TEXT PROVIDED
____________

For the Celtics, more painful than battling with a hungry (not literally, please) Embiid will be facing Al Horford. Losing Horford to the Sixers is the most embarrassing thing to happen to the Celtics since the marketing failure that was the #CusCrise campaign. Big Al will want to set the tone for his new squad, but he will also want to remind Danny Ainge that he made a mistake by not giving his big a competitive extension offer. Now, we can go twelve rounds about whether Horford wants to be in Philadelphia, or we can look at facts. Horford’s own words to the media, as well as some of the things his sister, Anna, has said on Twitter, say a lot about how the Horford family really feels about the third phase of Al’s career — they might be excited about being here, but they’d rather be in Boston. I’m sorry, it’s just my interpretation of the data I’ve gathered. I’m not attempting to create an issue, I’m just giving my honest opinion.

____________

TASK BRIEF
Answer these questions from the passage about Al Horford above:
(a) Which team did Horford join after leaving the Celtics?
(b) What mistake does the passage say Horford will want to remind Danny Ainge of?
(c) What is the name of Horford's sister, and where has she said things about the family's feelings?

Saved data entries:
____________

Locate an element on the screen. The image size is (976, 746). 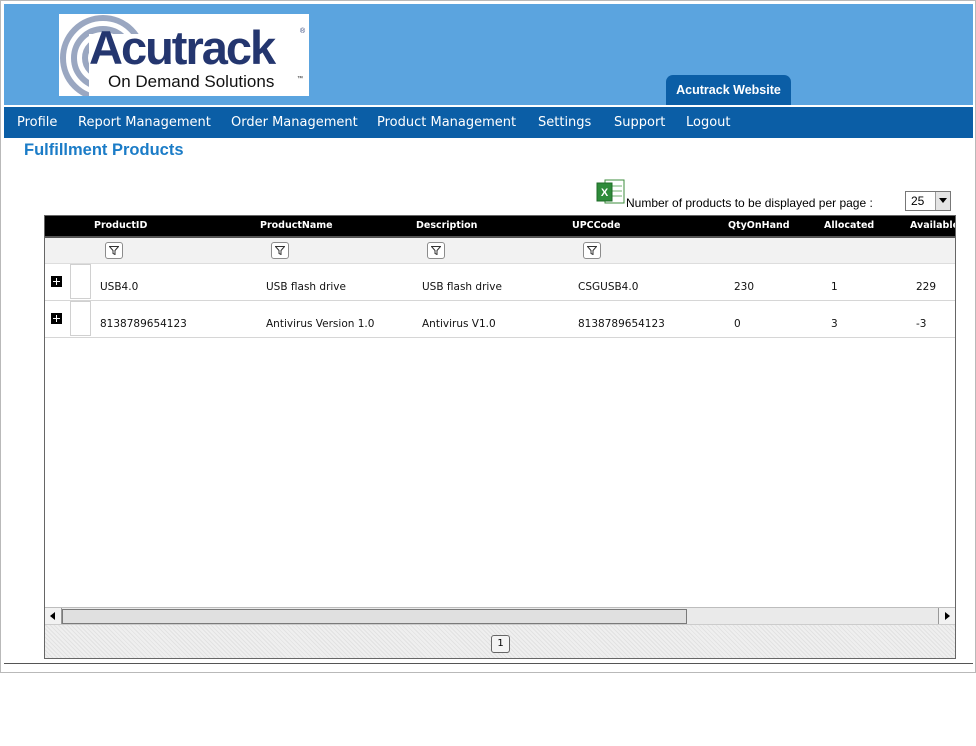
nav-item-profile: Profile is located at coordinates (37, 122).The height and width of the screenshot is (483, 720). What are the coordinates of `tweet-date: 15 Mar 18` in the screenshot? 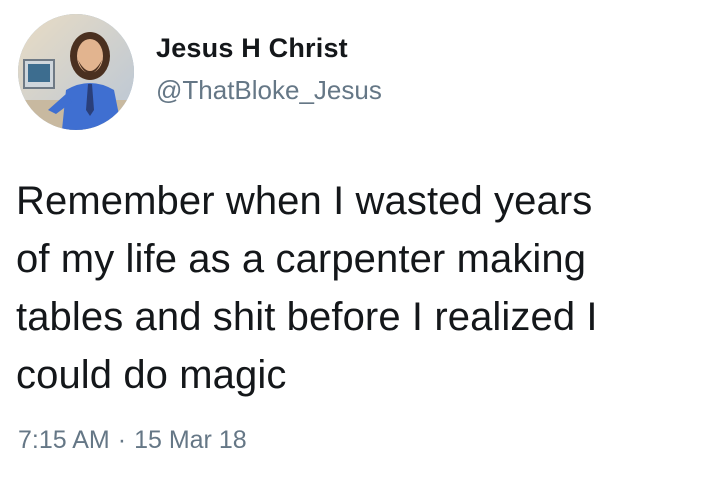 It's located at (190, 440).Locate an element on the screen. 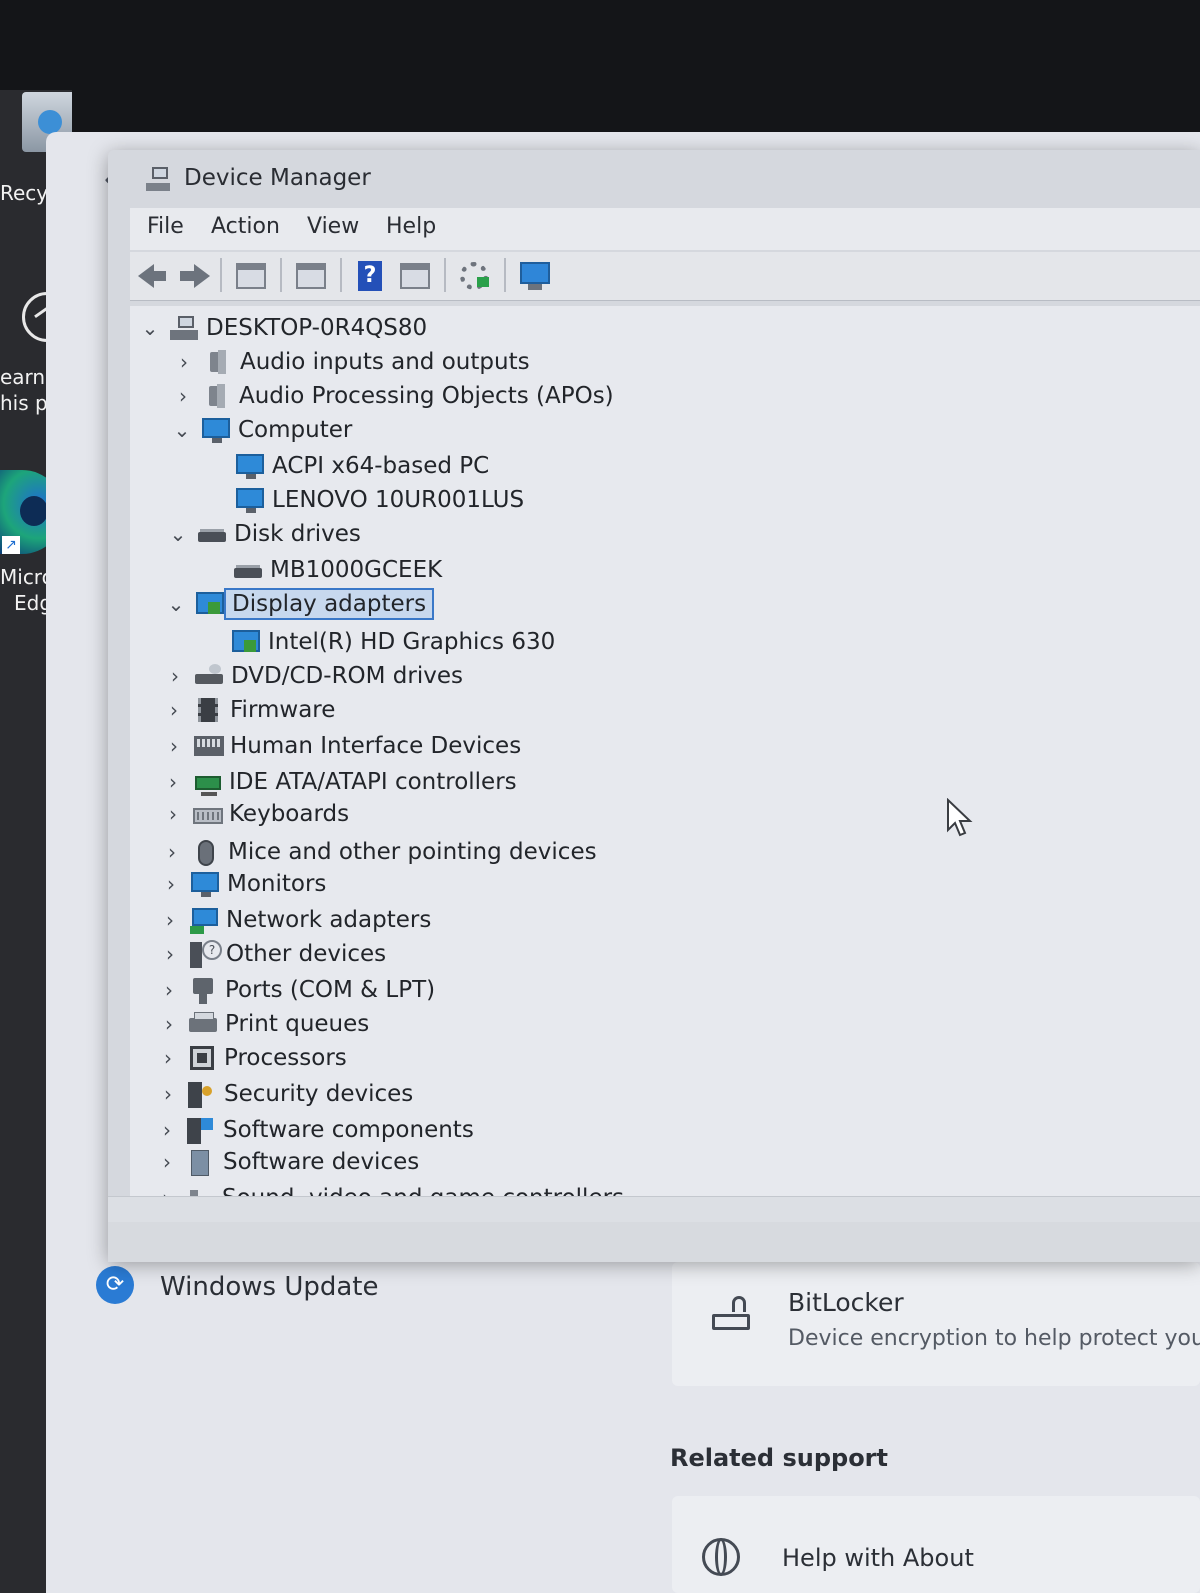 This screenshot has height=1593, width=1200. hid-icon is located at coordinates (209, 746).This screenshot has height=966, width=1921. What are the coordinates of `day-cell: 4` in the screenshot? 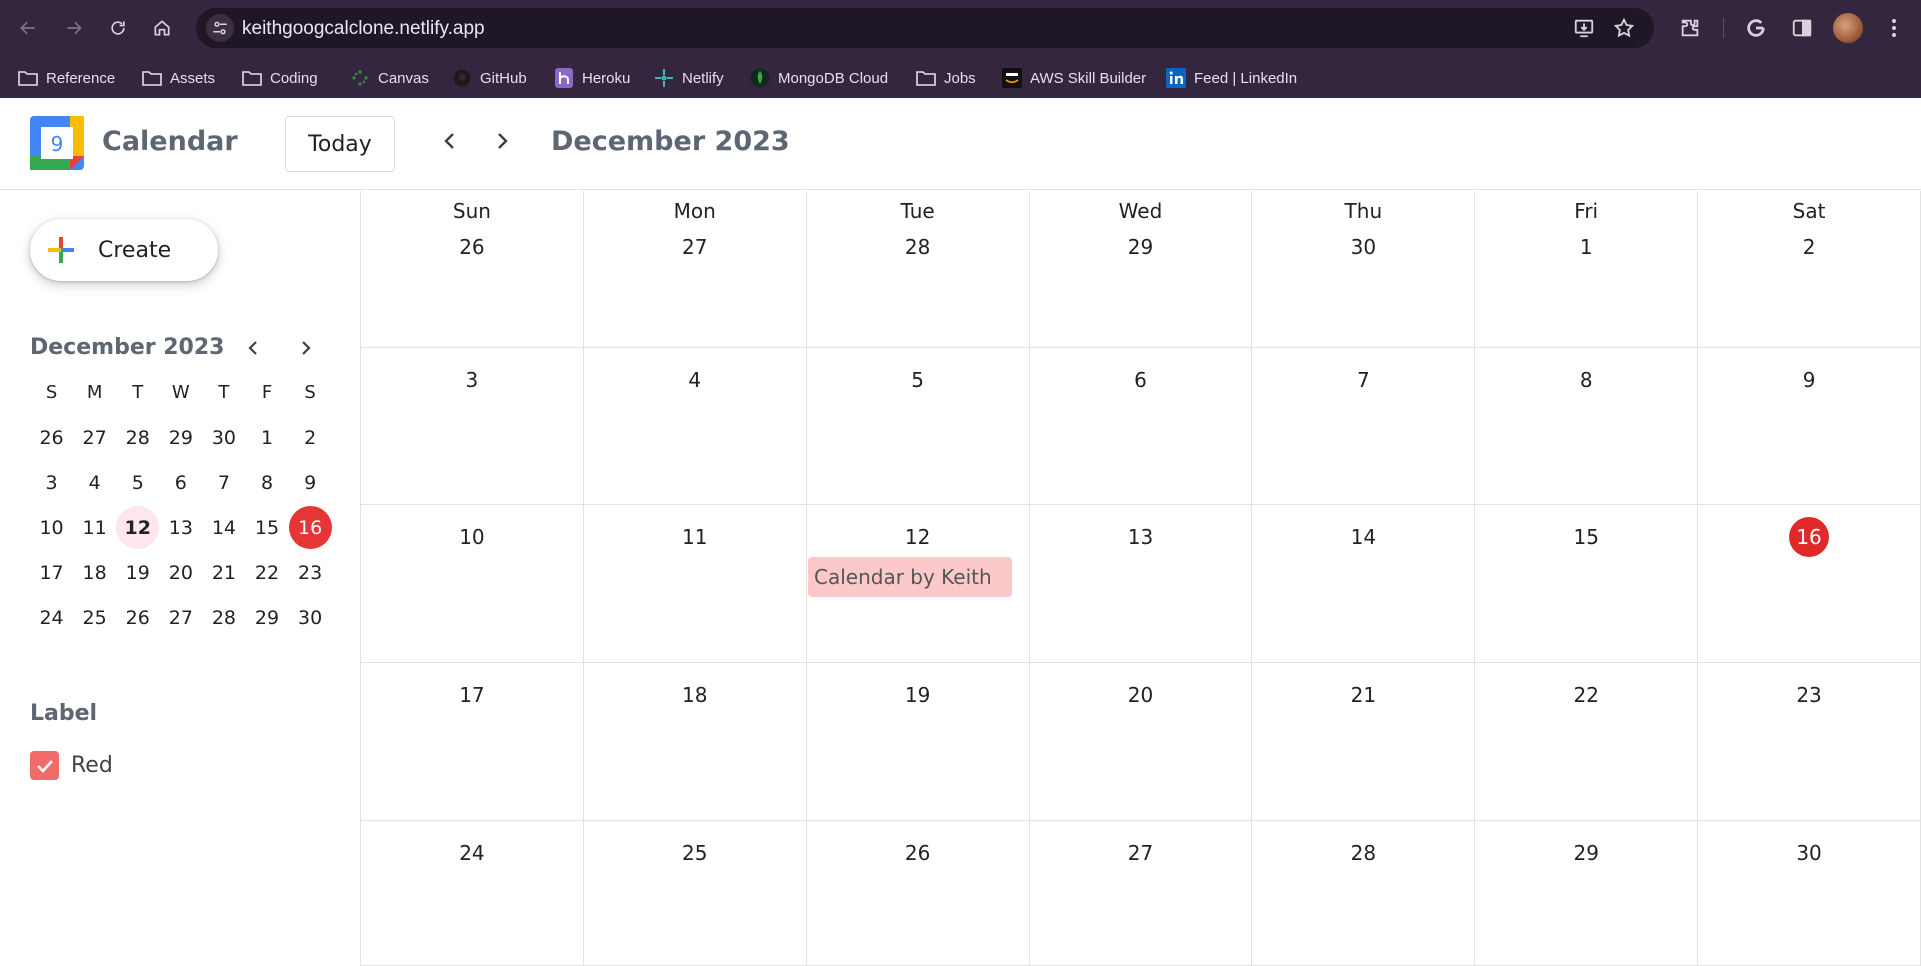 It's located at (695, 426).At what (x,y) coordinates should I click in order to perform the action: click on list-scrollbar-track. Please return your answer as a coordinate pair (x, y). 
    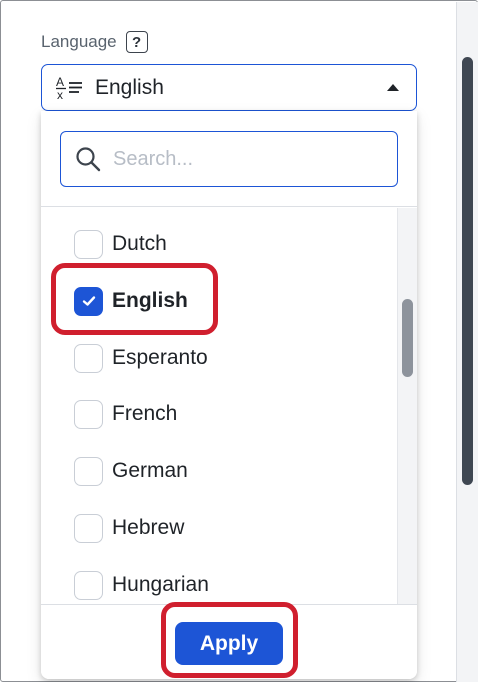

____________

ANSWER BOX
(a) The Sixers, in Philadelphia.
(b) Not giving Horford a competitive extension offer.
(c) Anna, on Twitter.